One of those questions is: Could the Fed have prohibited officials from buying, selling or holding the assets that the Fed was purchasing last year as it expanded the range of assets it purchased to combat the pandemic?
According to the Fed’s code of conduct, officials should avoid dealings that could give the appearance of conflict with their own interests and those of the system.
CNBC was told by a Fed spokesperson that Powell did not have any control over individual Fed municipal bond purchases or the investment in family trusts. An ethics officer at Fed determined that these holdings didn’t violate any government laws.
Barkin refused to comment.
Rosengren stated that he would stop trading and sell all of his individual positions while he was president. Robert Kaplan from Dallas Fed was active trader of millions of dollars in stocks. He also announced that he wouldn’t continue trading and would be selling his individual positions. He said that his trade was not in violation of Fed ethics rules.
CNBC spoke with a Rosengren spokesperson who said that Rosengren had “made sure” his investment and personal saving transactions were compliant with Fed ethics rules.

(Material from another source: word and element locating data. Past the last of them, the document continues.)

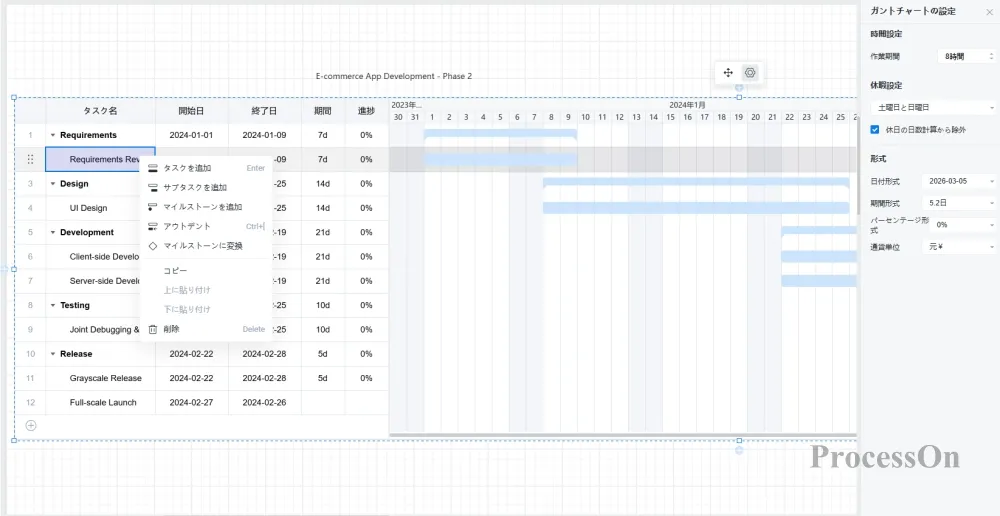Screen dimensions: 1000x516
Task: Collapse the Testing task group
Action: [x=53, y=305]
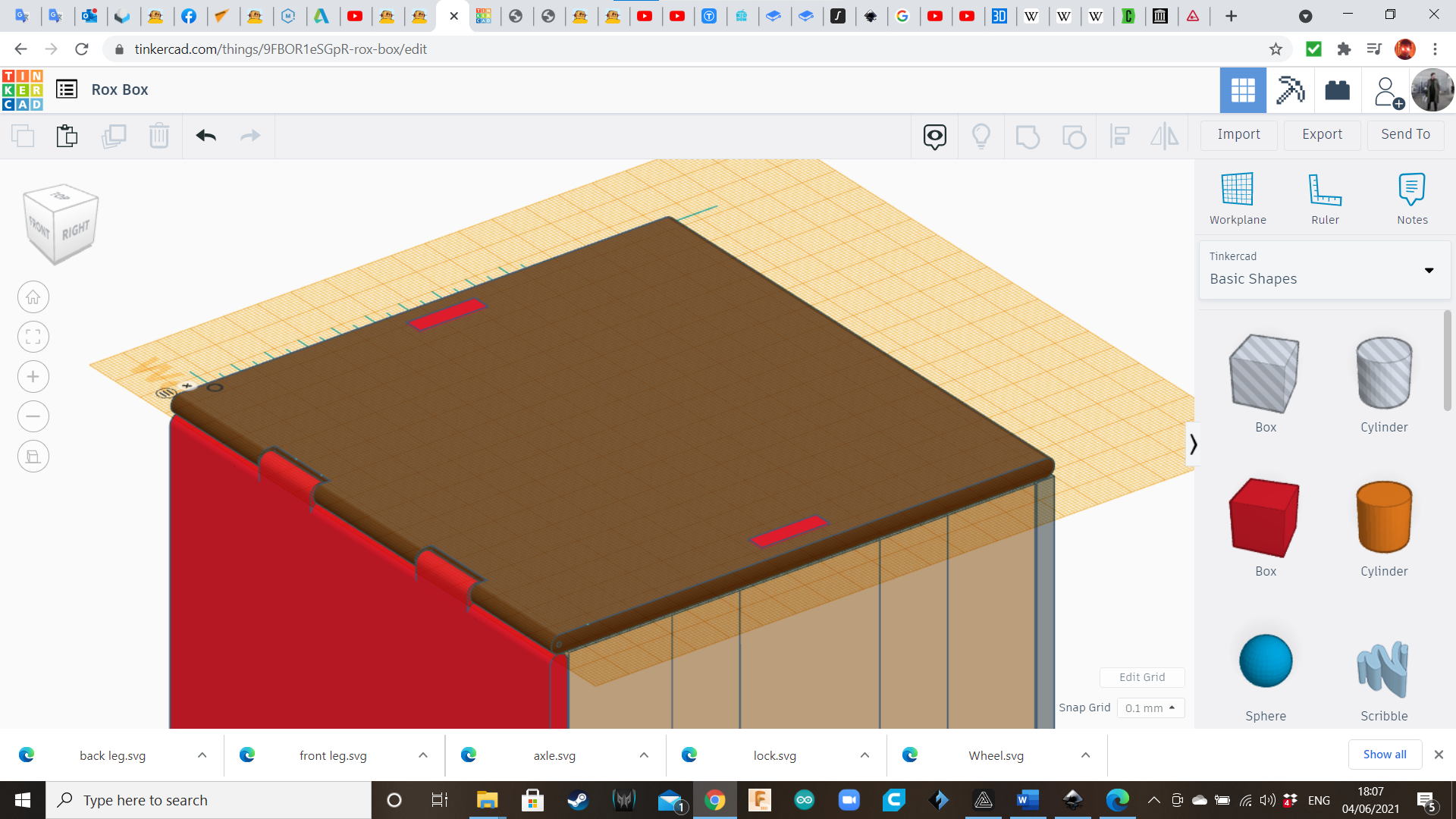The width and height of the screenshot is (1456, 819).
Task: Click the Send To button
Action: [1405, 134]
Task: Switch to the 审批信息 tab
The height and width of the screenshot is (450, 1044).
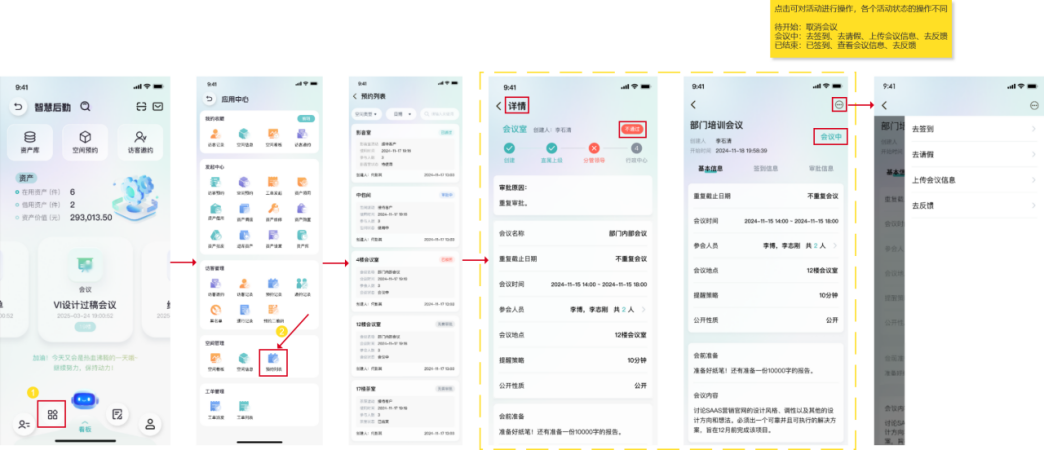Action: coord(820,170)
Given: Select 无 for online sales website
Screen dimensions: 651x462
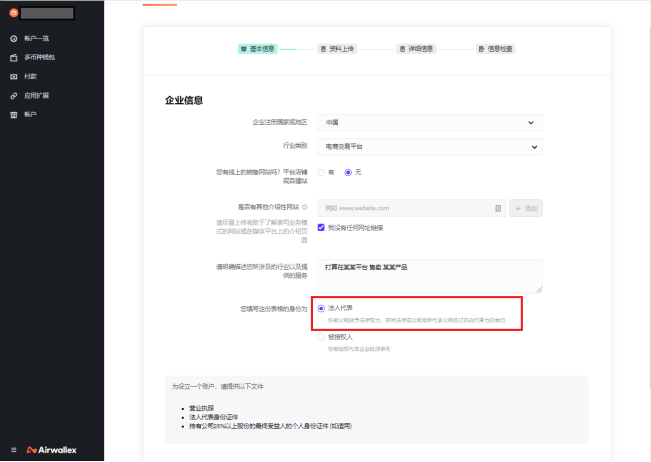Looking at the screenshot, I should click(x=348, y=172).
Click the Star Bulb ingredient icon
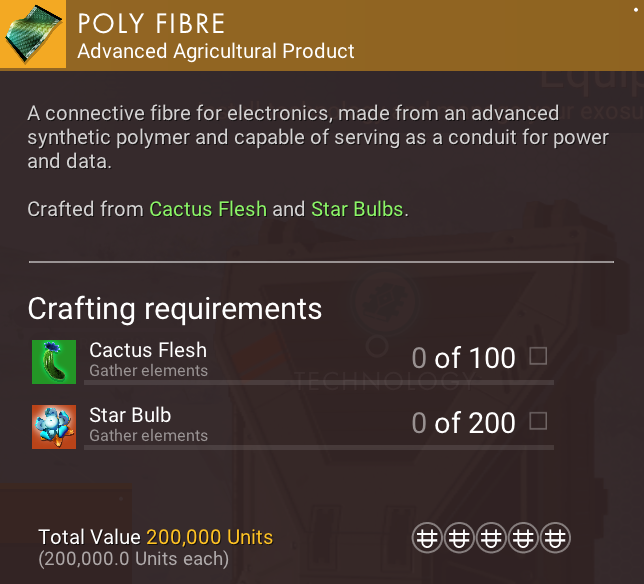The width and height of the screenshot is (644, 584). [48, 426]
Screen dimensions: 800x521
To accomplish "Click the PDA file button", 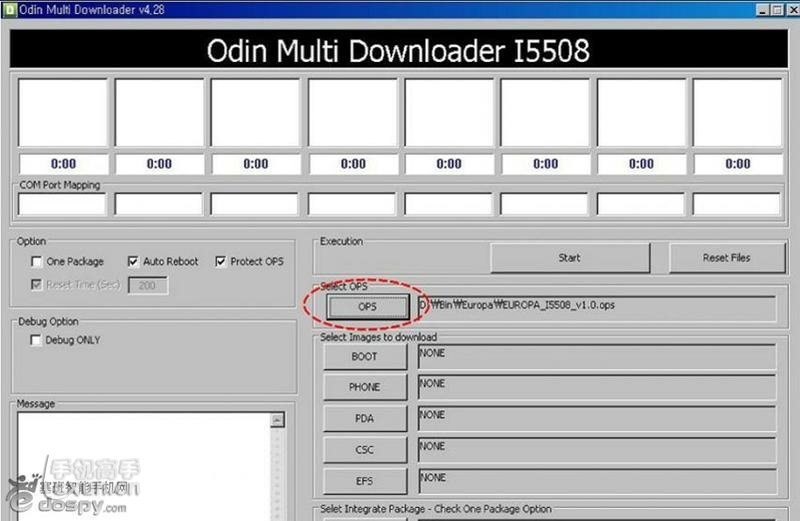I will coord(365,419).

Dennis Kelleher (CEO of Better Markets), said that even if these Fed actions were not in violation of rules, they need to be changed.
Kelleher stated that thinking that trading like this is allowed because the Fed has current policies allows it only shows that Fed policies are seriously flawed.
Although Rosengren and Kaplan traded during the “black-out” period when Fed officials cannot talk about trade or monetary policy, Kelleher stated that during crises like last year, “the entire year should be considered blackout.” This is because Fed officials constantly discuss and craft policy to respond to rapidly changing events.
In response to CNBC questions asked in the process of our research, a Fed spokesperson released a statement Thursday saying Powell ordered a review last week of the Fed’s ethics rules surrounding “permissible financial holdings and activities by senior Fed officials.”